Virginia MacWatters (June 19, 1912 – November 5, 2005) was an American coloratura soprano and university professor.

== Early life ==

MacWatters was born in Philadelphia on June 19, 1912 to Frederick K. and Idoleein ( Hallowell) MacWatters. She began her musical studies in piano at the age of eight at the Zeckwer Hahn Musical Academy in Philadelphia; this led to a one year scholarship at the age of twelve to study voice with Henrietta Conrad, formerly of the Dresden Royal Opera. Her first appearance in a singing role was as Mabel in The Pirates of Penzance while still in junior high school.

After graduating from the Philadelphia Normal School for Teachers, MacWatters supported her studies through substitute teaching and singing primarily in churches throughout the Philadelphia area.

== Career ==
She received a scholarship to the renowned Curtis Institute of Music in Philadelphia. MacWatters studied opera and acting under Ernest Lert and Greta Stauber. After graduating from Curtis, she studied with Estelle Liebling in New York City.

After taking second prize in the Metropolitan Opera Auditions of the Air in 1941, MacWatters made her debut with the New Opera Company. She sang 611 Broadway performances of Adele in Rosalinda (an adaptation of Die Fledermaus), conducted by Erich Korngold, from 1942 to 1944. She made her formal operatic debut at the San Francisco Opera, as Musetta in La bohème, in 1944.
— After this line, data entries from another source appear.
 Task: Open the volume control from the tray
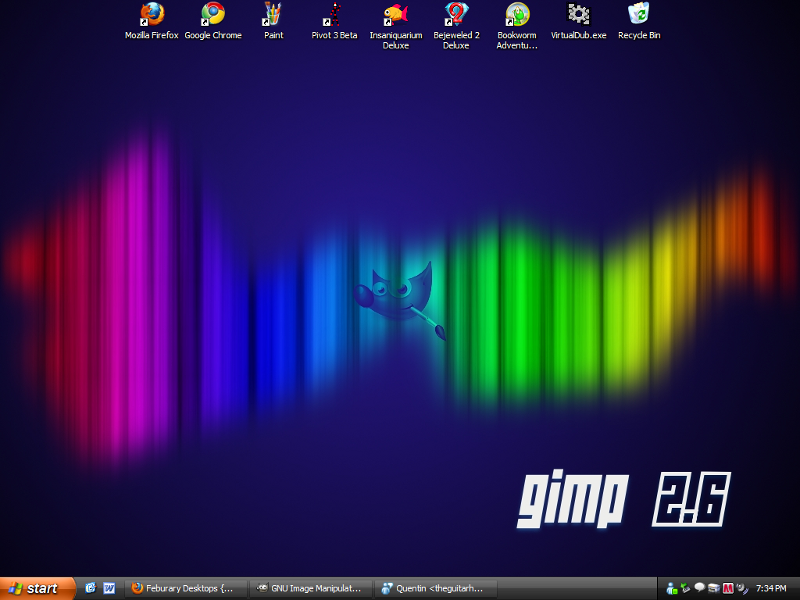click(741, 589)
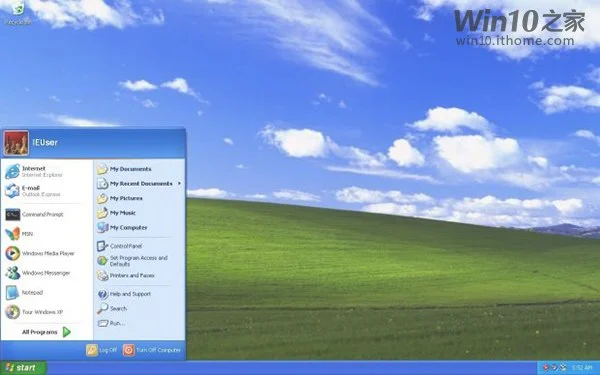This screenshot has height=375, width=600.
Task: Select My Computer in the Start menu
Action: click(x=139, y=228)
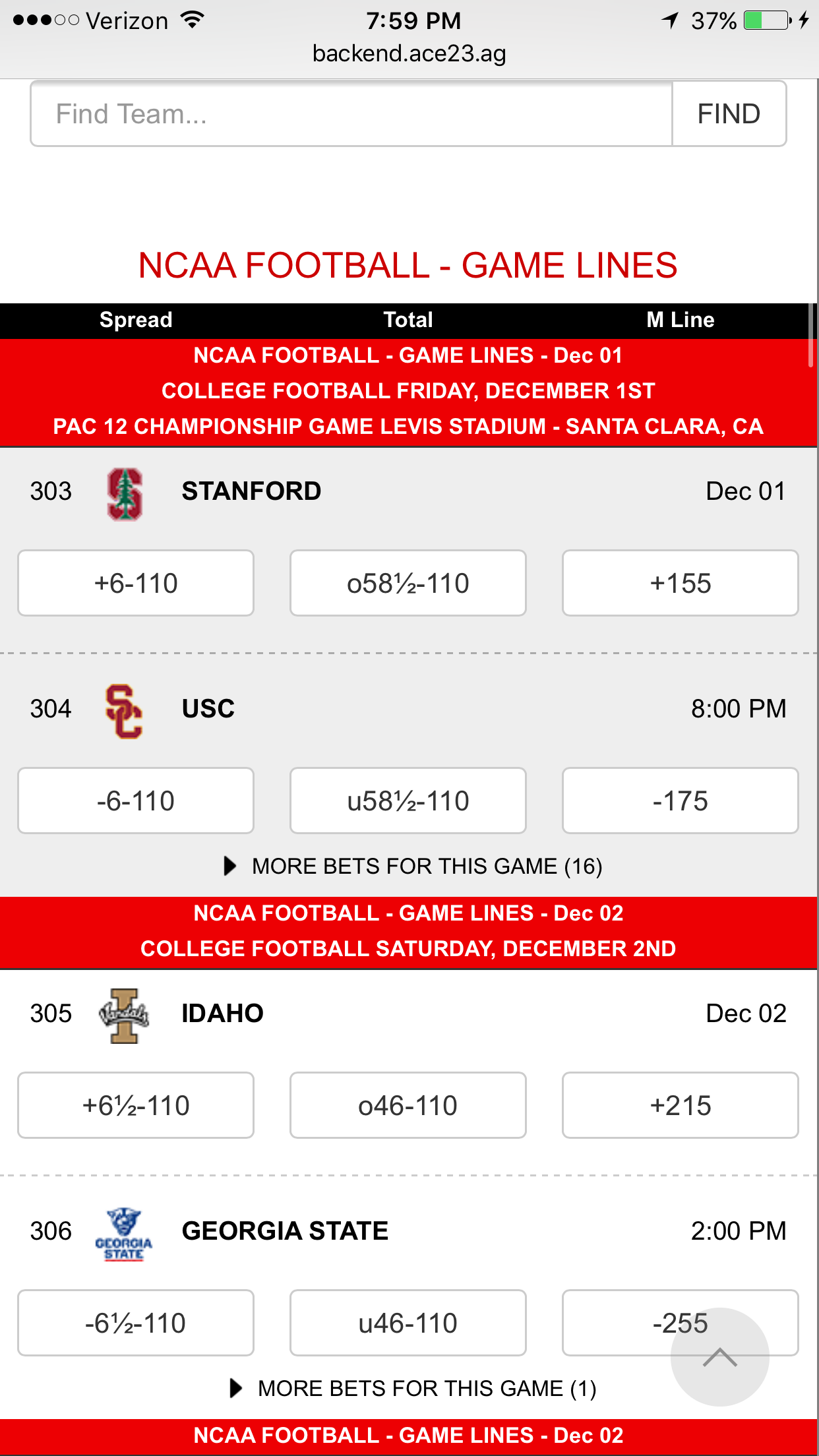
Task: Tap the M Line column header
Action: pyautogui.click(x=681, y=320)
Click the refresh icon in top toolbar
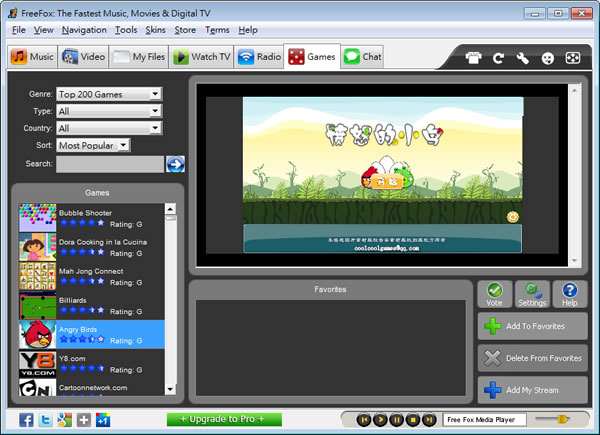 coord(499,58)
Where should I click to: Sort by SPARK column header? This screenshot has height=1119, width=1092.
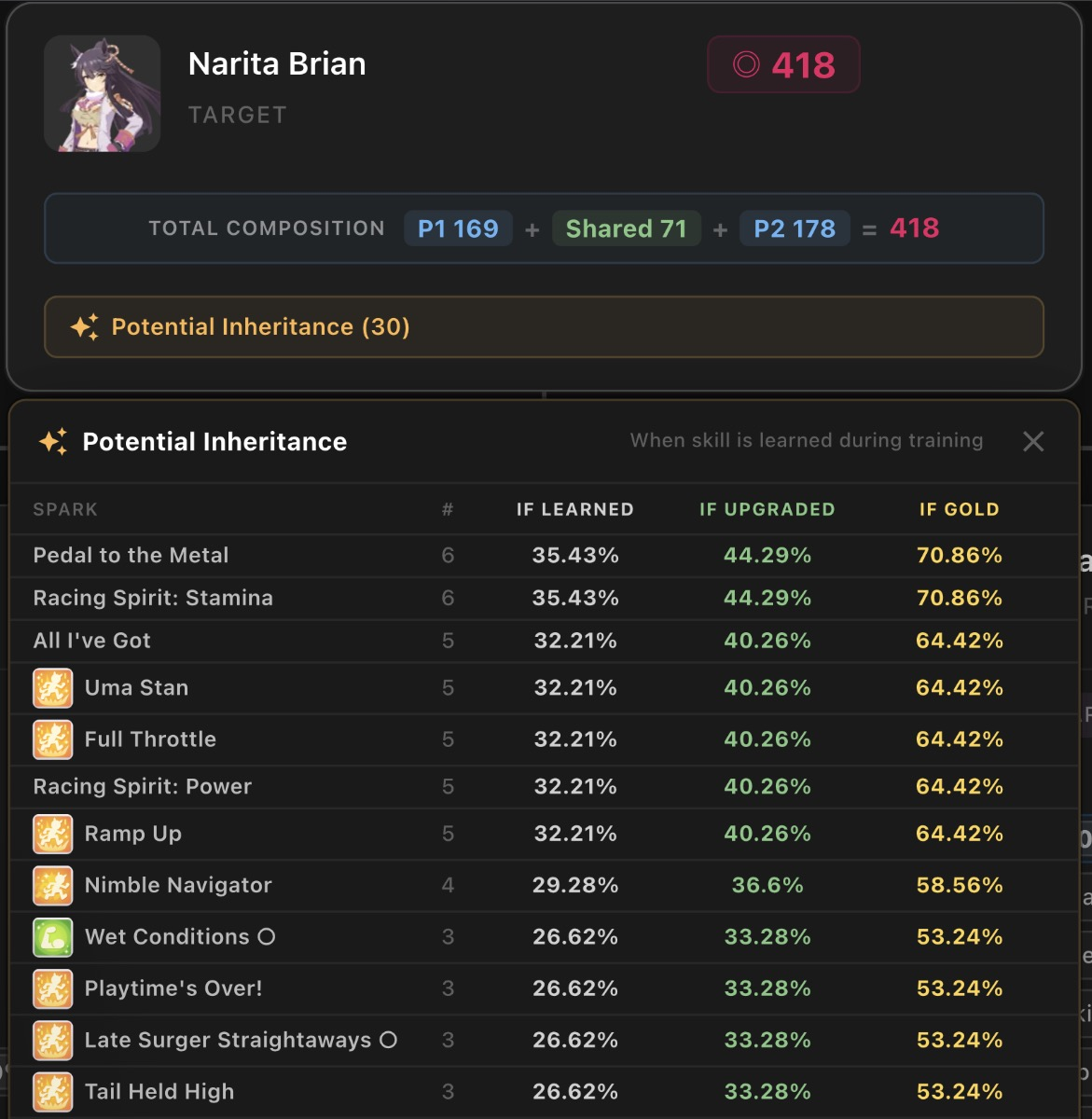65,509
The soprano also appeared on Broadway in La serva padrona (as Serpina, 1944) and Mr Strauss Goes to Boston (as Brook Whitney, 1945). MacWatters sang at the New York City Opera from 1946 to 1951, in The Pirates of Penzance (as Mabel, conducted by Julius Rudel), Rigoletto (as Gilda, with Giuseppe Valdengo and Luigi Infantino), Il barbiere di Siviglia (as Rosina, opposite Enzo Mascherini), The Old Maid and the Thief (as Laetitia, with Marie Powers), Le nozze di Figaro (as Susanna), Les contes d'Hoffmann (as Olympia), and Ariadne auf Naxos (as Zerbinetta).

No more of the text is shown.